E per quanto concerne, invece, le classi produttive? A quando i vaccini nelle aziende in modo più organico?
«Dipende
molto dall’approvvigionamento dei vaccini da parte delle Regioni. Molte
aziende hanno compilato il format e hanno aderito alla campagna in modo
da poter mettere in atto un centro vaccinale dotato di infrastrutture,
personale sanitario, personale amministrativo e infostrutture, ovvero un
sistema informatico che si coordini con quello regionale. Sono quasi
800 i centri vaccinali aziendali. In alcune aree, come il Piemonte e il
Veneto, alcune aziende non solo hanno provveduto a vaccinare i propri
dipendenti ma hanno addirittura creato hub per i cittadini esterni».
Anche nei punti aziendali la corsia preferenziale sarà quella dell’età anagrafica?
«Sì, certamente. Le fasce d’età più a rischio vanno protette prima delle altre e poi si va a scalare».
Con la campagna vaccinale che avanza sarà possibile allentare le misure restrittive?
«La
vaccinazione è importante, ma da sola non basta. L’altro pilastro deve
rimanere quello del rispetto delle misure di sicurezza. Allentare le
misure restrittive non deve essere un sinonimo di “liberi tutti”».

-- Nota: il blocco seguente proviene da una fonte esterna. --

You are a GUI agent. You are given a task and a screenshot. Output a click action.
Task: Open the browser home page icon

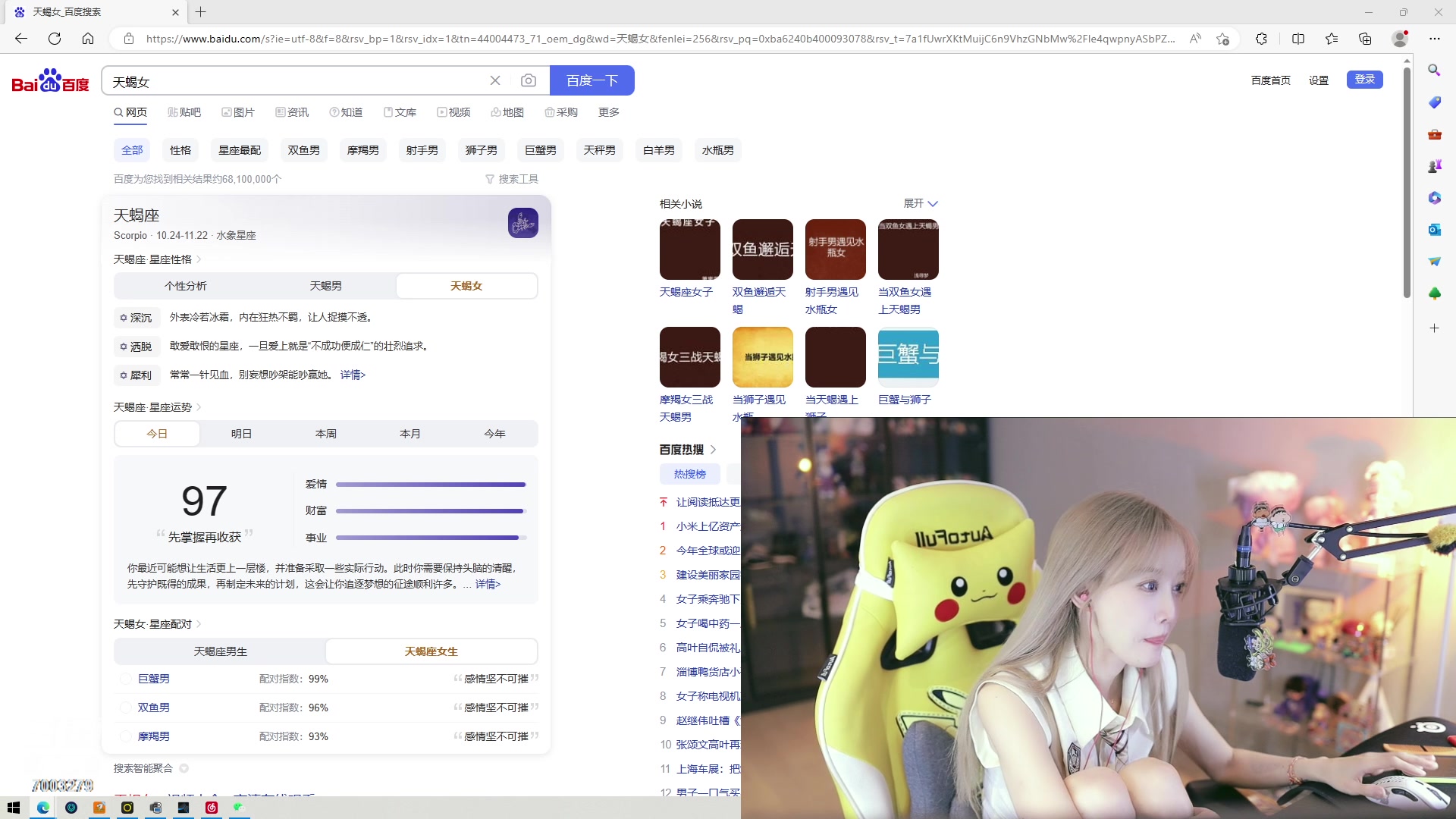tap(88, 39)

C’è, in ogni caso, ancora una fetta di popolazione che ha paura a vaccinarsi.
«Esistono
molti “no vax”, ma purtroppo costituiscono un problema anche i “ni
vax”, quelli cioè perplessi di fronte a un vaccino in particolare, tipo
AstraZeneca. È invece importante che passi il messaggio che tutti i
vaccini sono validi ed efficienti. Credo che il coinvolgimento dei
medici di famiglia possa contribuire a dissipare dubbi e perplessità.
Per fortuna i “no vax” sanitari sono una parte minima e comunque nei
loro confronti si può arrivare fino alla risoluzione del contratto di
lavoro».
Quando sarà raggiunta l’immunità di gregge?
«Affinché
ciò sia possibile è necessario che sia vaccinato l’80 per cento della
popolazione. Obiettivo che contiamo di raggiungere a fine settembre. Ma
due step importanti sono anche i mesi precedenti, quando riusciremo ad
avere il 60 e il 70 per cento dei vaccinati. Oggi ci attestiamo intorno
al 15 per cento».
Entro fine
maggio il nostro Paese riceverà 17 milioni di dosi di vaccino. E a
giugno che cosa succederà? Assisteremo a un incremento, considerato il
suo obiettivo di aumentare le 500 mila dosi al giorno?

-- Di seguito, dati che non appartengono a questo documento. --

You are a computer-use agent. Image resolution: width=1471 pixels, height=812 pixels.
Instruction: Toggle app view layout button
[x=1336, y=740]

«Lo scopo è quello di ottenere tra le 23 e le 25 milioni di dosi entro fine giugno».
E a settembre, per la ripresa dell’anno scolastico, confida nell’eventualità di vaccinare anche gli alunni sotto i 16 anni?
«Gli
attuali vaccini sono destinati fino ai 16 anni. Le multinazionali
farmaceutiche stanno studiando prodotti per chi ha meno di questa età. E
considerato la velocità con cui lavorano, non è da escludere che per
settembre-ottobre avremo nuovi vaccini per i giovanissimi».

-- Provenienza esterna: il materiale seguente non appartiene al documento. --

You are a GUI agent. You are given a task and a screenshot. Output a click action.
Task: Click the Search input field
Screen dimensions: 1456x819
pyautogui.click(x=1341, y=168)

Negli ultimi giorni in alcune Regioni del Centro-Sud stanno rimanendo nei magazzini le fiale di AstraZeneca, mentre vengono reclamate da Regioni del Nord, tipo la Lombardia. Si può autorizzare questo trasferimento di materiale?
«È necessario essere cauti. Non possiamo sbilanciare troppo la distribuzione delle dosi. Innanzitutto perché non è detto che al Centro-Sud rimangano inutilizzate dosi di AstraZeneca, che servono infatti anche per il richiamo. Quindi qualcosa può essere inviato al Nord, ma non nelle ingenti quantità come viene richiesto».